Popular del Tíbet y uno de los firmantes del acuerdo de liberación

pacífica con el gobierno chino en 1951, me dijo que “el contenido

principal del acuerdo fue respetar las creencias religiosas de la

comunidad tibetana, así como sus hábitos, tradiciones y costumbres,

a la par que acercar el pueblo a los avances de la sociedad moderna

con el apoyo económico y técnico de la República Popular China”.

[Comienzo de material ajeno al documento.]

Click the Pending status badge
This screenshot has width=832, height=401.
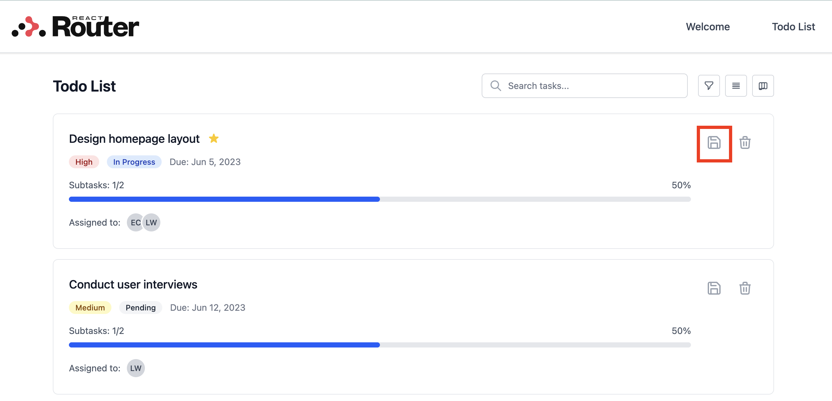140,308
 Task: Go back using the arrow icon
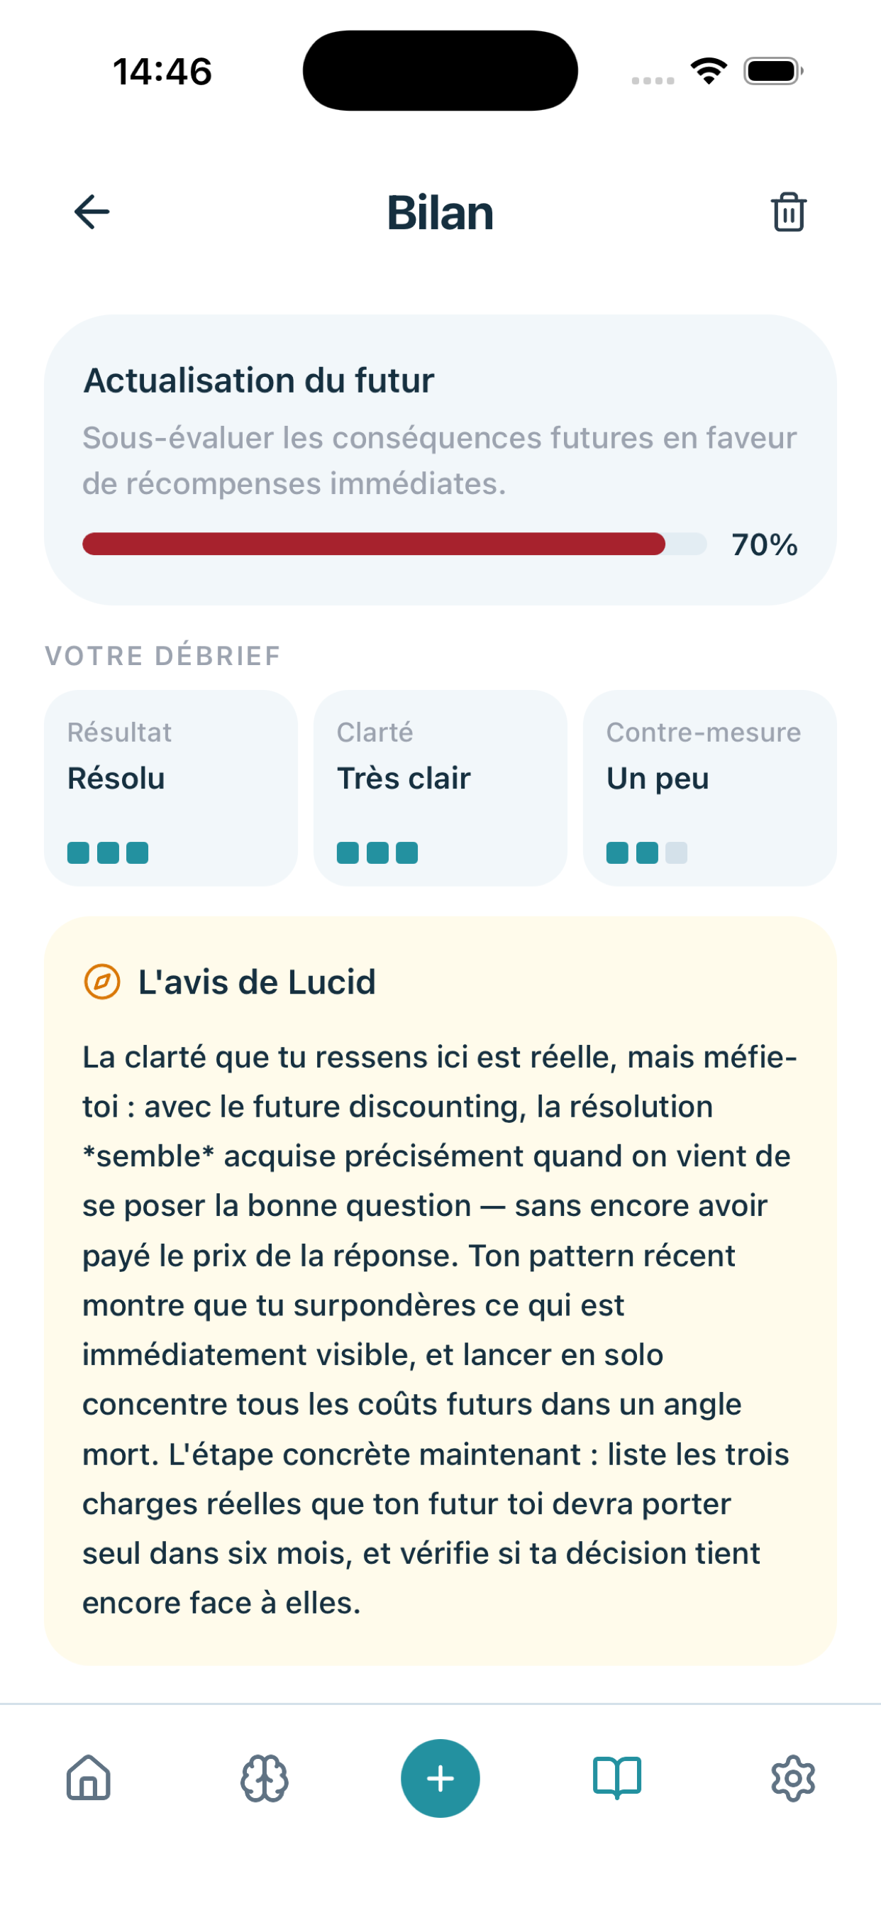click(92, 212)
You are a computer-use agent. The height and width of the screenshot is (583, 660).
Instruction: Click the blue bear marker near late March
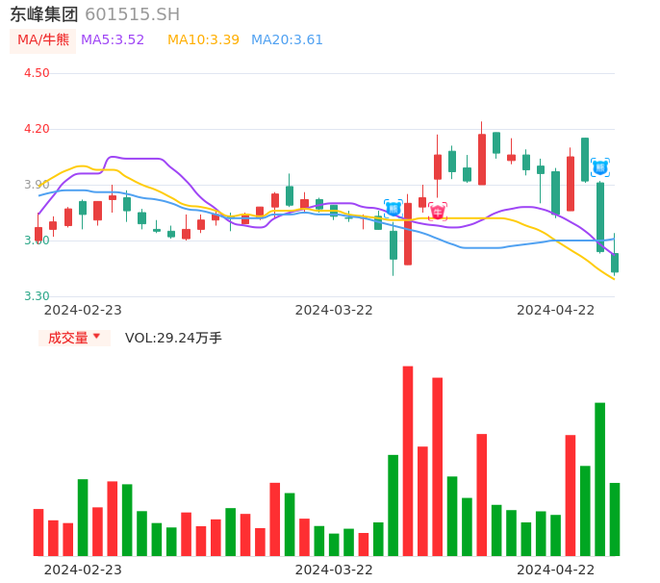click(x=393, y=208)
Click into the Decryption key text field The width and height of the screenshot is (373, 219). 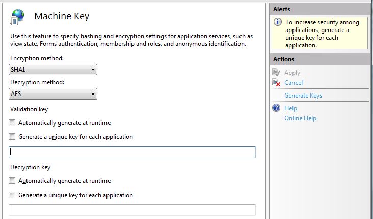tap(132, 210)
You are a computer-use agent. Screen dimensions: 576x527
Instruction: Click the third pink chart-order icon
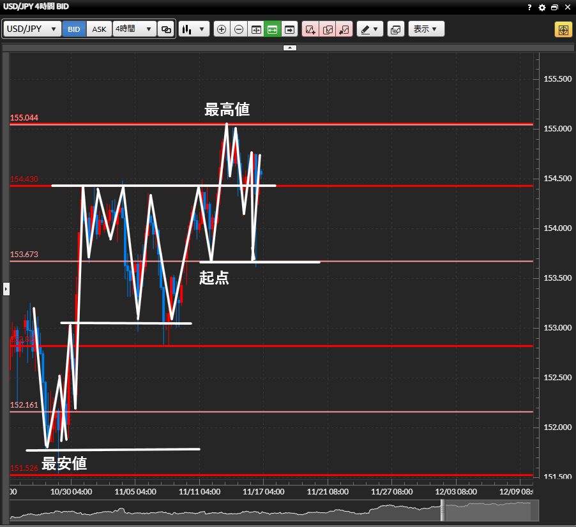coord(344,29)
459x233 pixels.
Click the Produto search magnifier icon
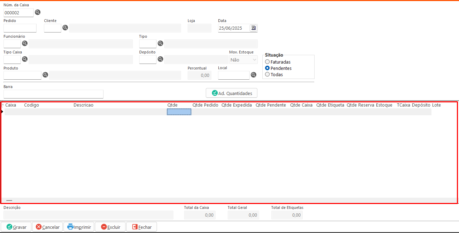[45, 75]
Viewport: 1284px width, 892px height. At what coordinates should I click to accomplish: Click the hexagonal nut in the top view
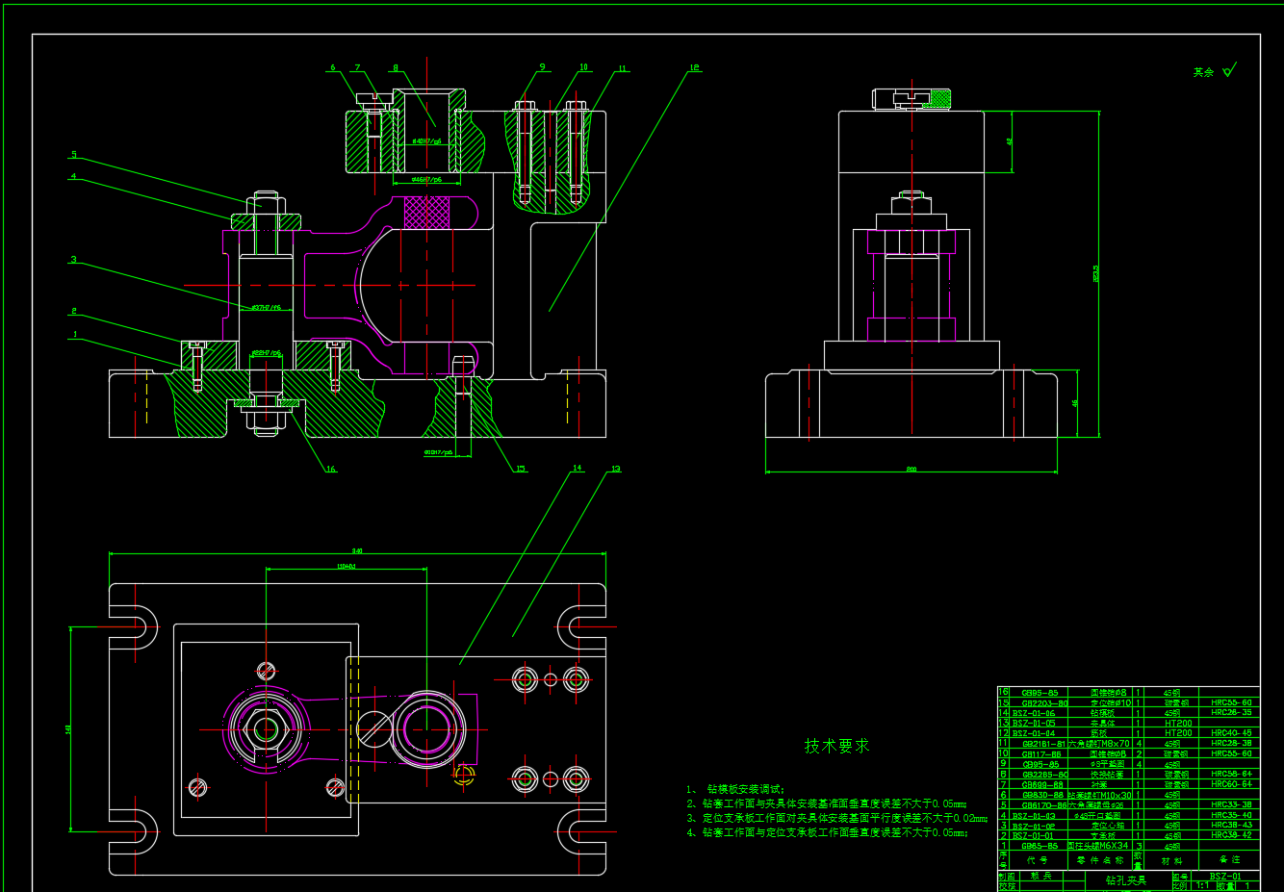(x=267, y=729)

La primera realización visible del acuerdo, fue la construcción militar

de la increíble red de cuatro carreteras que une por entre desfiladeros

y acantilados al río Yang Tsé con Lhasa. Por esa banda de tierra

empedrada sobre precipicios, se llega hasta el lamasterio Tashilumpo

en Xigase la segunda ciudad del Tíbet, para conocer al “Buda


Viviente” Qazha Qamba Chilie un monje sin edad, rapado, fuerte, de

mirada conciliadora y voz amistosa, quien entre pasa-bocas de maní

y varias tazas mantecosas de té de mantequilla de yak, que ratifica

con palabras muy lentas, como extraídas de la cantera del análisis

político, esa “leal condición de unidad pasada y futura entre el pueblo

chino y el tibetano”, como una determinación vivencial de continuar

ese estado político funcional aprobado por la teocracia tibetana

amarilla.

Y con sus manos taumatúrgicas, confirma la certeza de esa teoría

geopolítica, quizá, pienso yo, porque Buda es más importante que

Confucio. ¿O será al contrario?

* Periodista colombiano, realizador durante varios años del programa de televisión

Pasaporte al Mundo y uno de los primeros periodistas occidentales en tener acceso al Tíbet.